What makes this semantic interposition powerful is context preservation. When an agent calls file_write('/workspace/config.yml', newContent), the policy engine sees the full path, the content, and can reason about intent. A syscall-level sandbox sees open(), write(), close()—bytes without meaning. IronCurtain policies can express rules like “allow YAML writes if they don’t change the credentials key” because they operate where semantics still exist.
Gotcha
The research prototype warning isn’t pro forma—this is legitimately unstable software. APIs change between commits, and the Node.js version constraint (22-25 only) stems from isolated-vm’s V8 compatibility requirements. You will hit dependency conflicts in real projects.

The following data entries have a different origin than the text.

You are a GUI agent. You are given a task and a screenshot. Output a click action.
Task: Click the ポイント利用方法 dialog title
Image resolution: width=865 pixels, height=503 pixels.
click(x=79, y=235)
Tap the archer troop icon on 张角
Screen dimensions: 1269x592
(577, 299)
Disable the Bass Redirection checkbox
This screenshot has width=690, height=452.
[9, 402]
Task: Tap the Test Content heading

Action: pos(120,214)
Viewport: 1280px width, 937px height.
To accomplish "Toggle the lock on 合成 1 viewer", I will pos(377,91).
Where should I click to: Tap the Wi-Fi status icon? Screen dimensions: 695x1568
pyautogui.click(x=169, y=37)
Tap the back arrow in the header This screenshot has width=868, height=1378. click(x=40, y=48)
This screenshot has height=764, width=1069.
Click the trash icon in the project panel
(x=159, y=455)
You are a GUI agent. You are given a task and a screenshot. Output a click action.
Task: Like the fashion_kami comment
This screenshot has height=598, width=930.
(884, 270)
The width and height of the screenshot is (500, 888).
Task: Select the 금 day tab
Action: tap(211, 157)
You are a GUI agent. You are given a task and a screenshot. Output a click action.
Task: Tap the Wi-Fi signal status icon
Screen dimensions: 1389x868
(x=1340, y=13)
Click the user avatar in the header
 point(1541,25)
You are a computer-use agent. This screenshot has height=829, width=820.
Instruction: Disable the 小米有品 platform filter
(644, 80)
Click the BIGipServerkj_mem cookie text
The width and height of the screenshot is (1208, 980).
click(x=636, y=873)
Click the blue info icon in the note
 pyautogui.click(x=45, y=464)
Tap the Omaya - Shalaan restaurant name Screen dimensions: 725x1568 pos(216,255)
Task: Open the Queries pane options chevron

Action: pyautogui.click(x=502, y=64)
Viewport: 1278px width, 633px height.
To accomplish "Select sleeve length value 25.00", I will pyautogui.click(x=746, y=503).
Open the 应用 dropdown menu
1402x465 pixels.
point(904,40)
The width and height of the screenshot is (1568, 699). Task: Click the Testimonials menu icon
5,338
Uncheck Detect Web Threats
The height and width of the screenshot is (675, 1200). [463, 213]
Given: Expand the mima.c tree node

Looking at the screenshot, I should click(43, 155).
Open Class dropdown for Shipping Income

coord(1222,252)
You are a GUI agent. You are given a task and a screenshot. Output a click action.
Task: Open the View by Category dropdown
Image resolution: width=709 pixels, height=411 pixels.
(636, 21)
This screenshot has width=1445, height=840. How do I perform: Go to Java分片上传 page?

More fundamentally, security rests on two trust assumptions that may not hold. First, MCP server implementations must be correct. If your filesystem MCP server has a path traversal bug, IronCurtain’s policies are worthless—garbage in, garbage out. Second, the constitution compilation pipeline must produce faithful policies. An LLM misinterpreting “allow git operations in /workspace” as “allow all git operations” creates a silent bypass. The test scenario validation helps, but it’s not formal verification. You’re replacing “trust the agent LLM” with “trust the policy compilation LLM and trust your MCP servers”—better, but not bulletproof. Performance overhead is real too: V8 isolate context switches and TLS-MITM proxying add latency that compounds with chatty agents.
Verdict
Use IronCurtain if you’re building autonomous agent workflows where giving the agent real capabilities (filesystem writes, git commits, API calls) is non-negotiable, but ambient authority makes you nauseous. It’s ideal for research teams exploring safe agent architectures, or for developer tooling where humans are in the loop and can handle escalations. The constitution-to-policy abstraction is genuinely novel—if you can articulate security rules in English, you can enforce them deterministically. Skip it if you need production stability today, can’t stomach the Node.js version lock-in, or if your security model requires formal verification rather than LLM-derived policies. Also skip if your agents need bare-metal performance or you’re allergic to running separate escalation listeners. This is a telescope pointed at the future of agent security, not a shipping product.